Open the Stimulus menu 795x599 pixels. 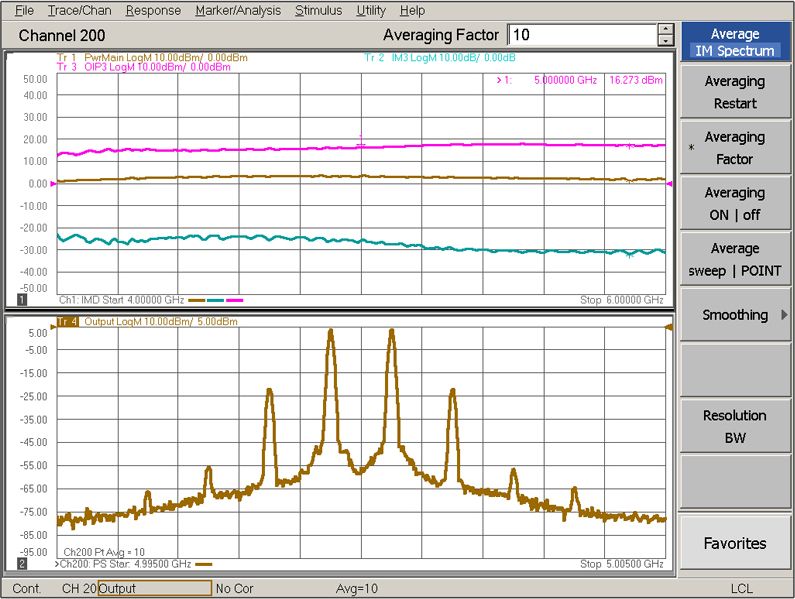318,10
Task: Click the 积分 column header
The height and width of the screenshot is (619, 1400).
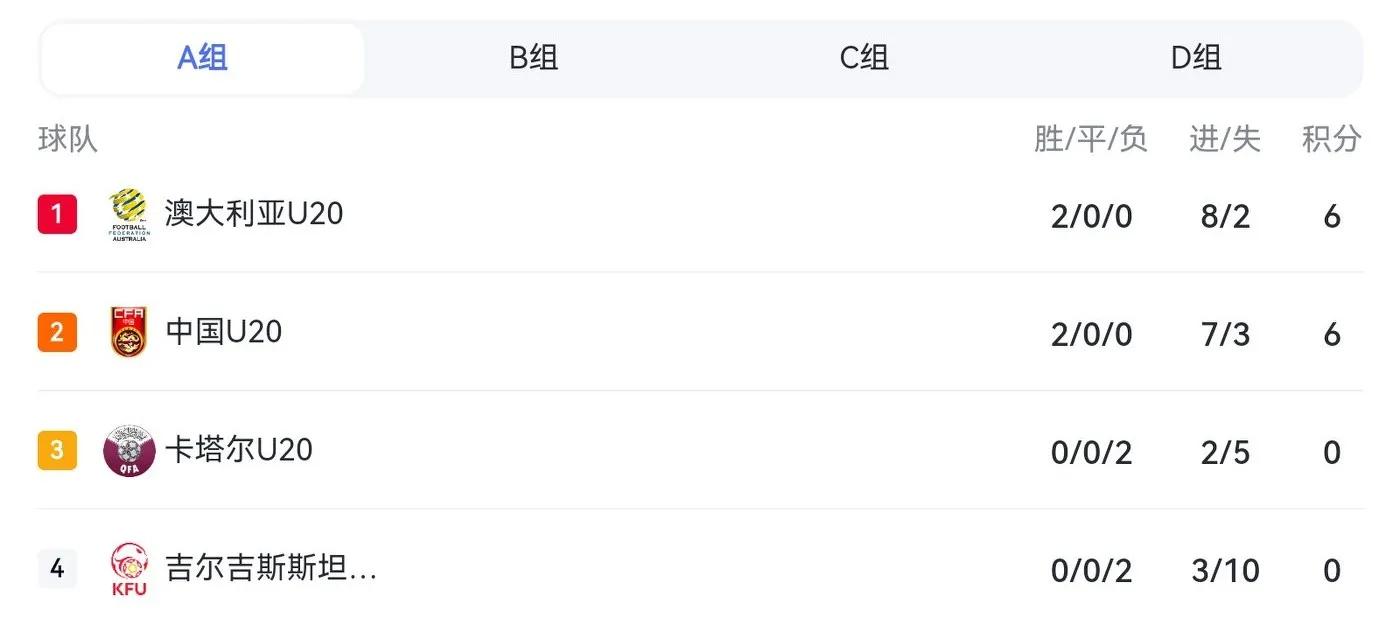Action: click(x=1332, y=139)
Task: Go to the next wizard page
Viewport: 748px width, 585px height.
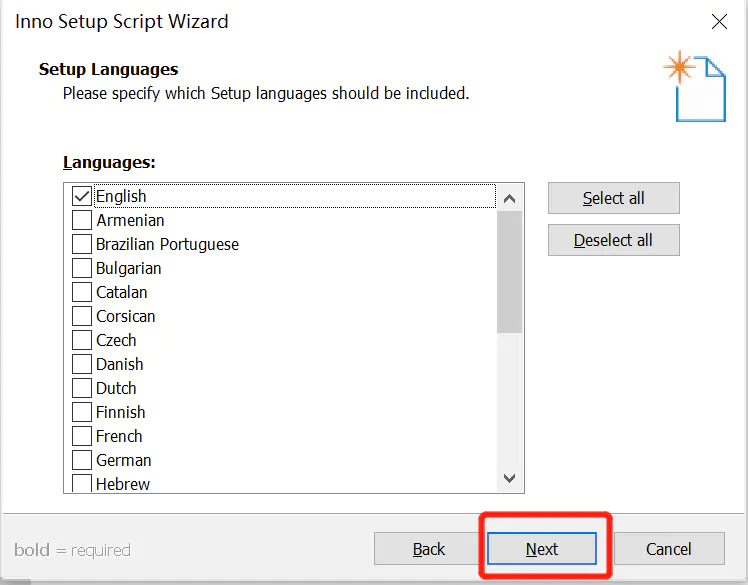Action: click(x=542, y=549)
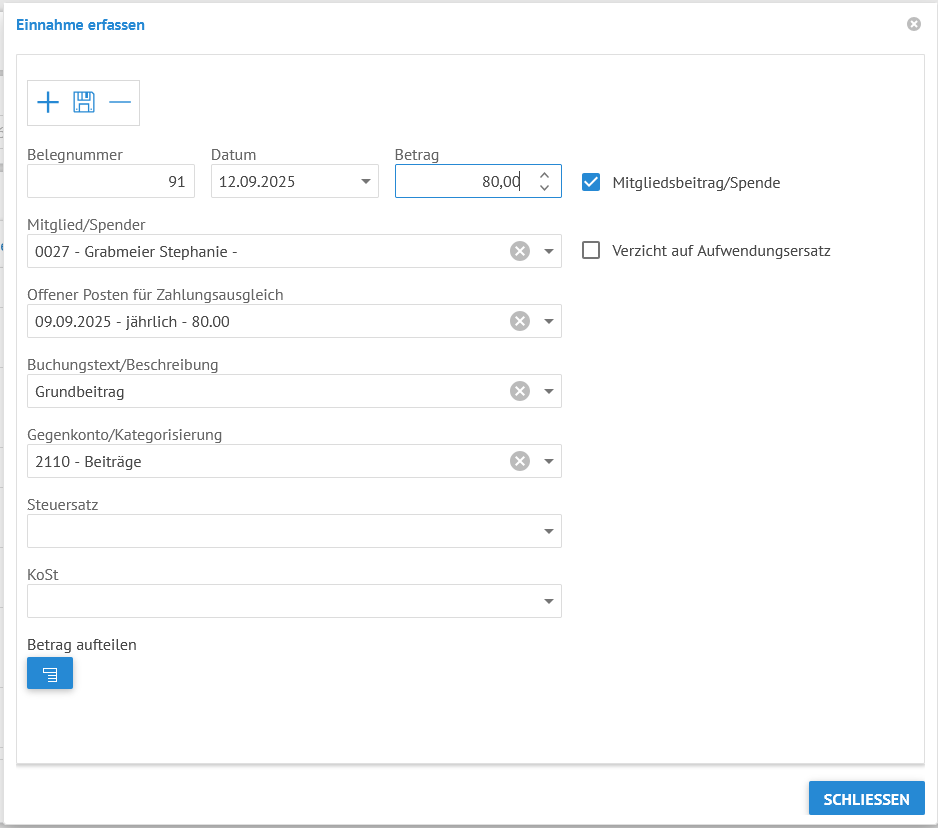Click into the Belegnummer input field
Screen dimensions: 938x828
[110, 182]
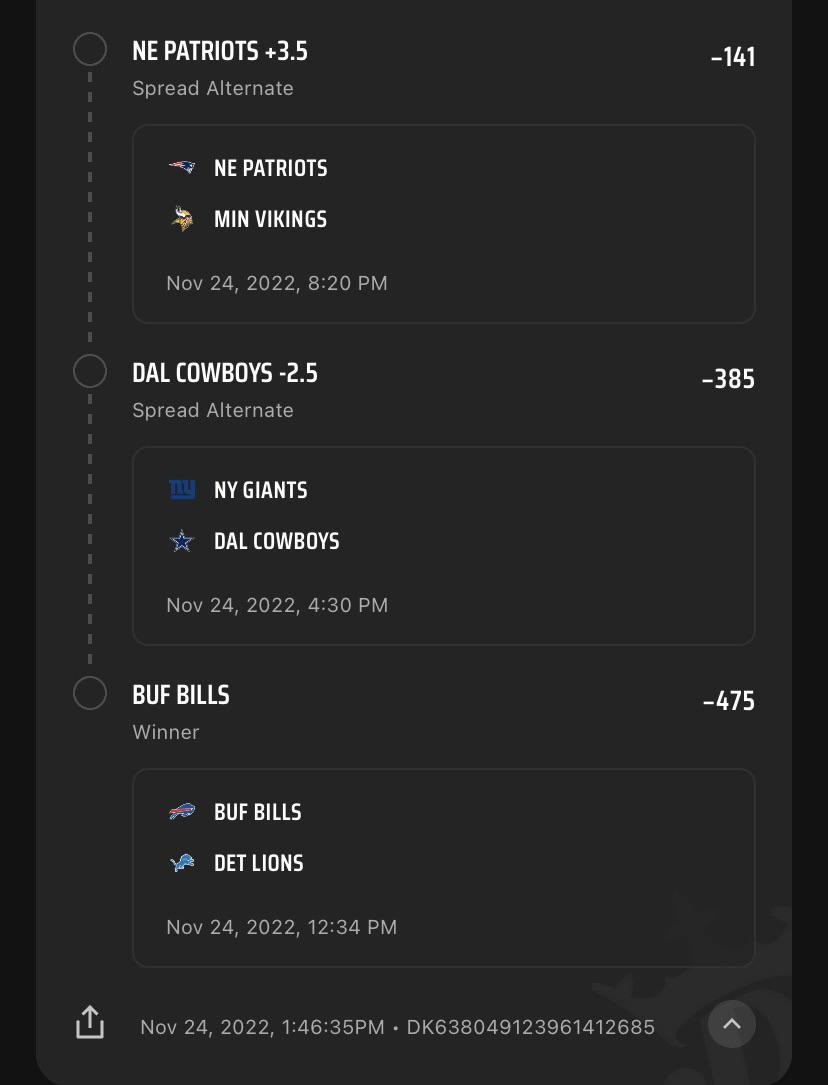Click the -141 odds for NE Patriots
Viewport: 828px width, 1085px height.
click(733, 57)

• [WORK TO BE COMPLETED]:
Present each line from the listing that holds the string "Task".

• [EXPECTED ANSWER]:
Task: Click the 积分 column header
Task: Go to the next wizard page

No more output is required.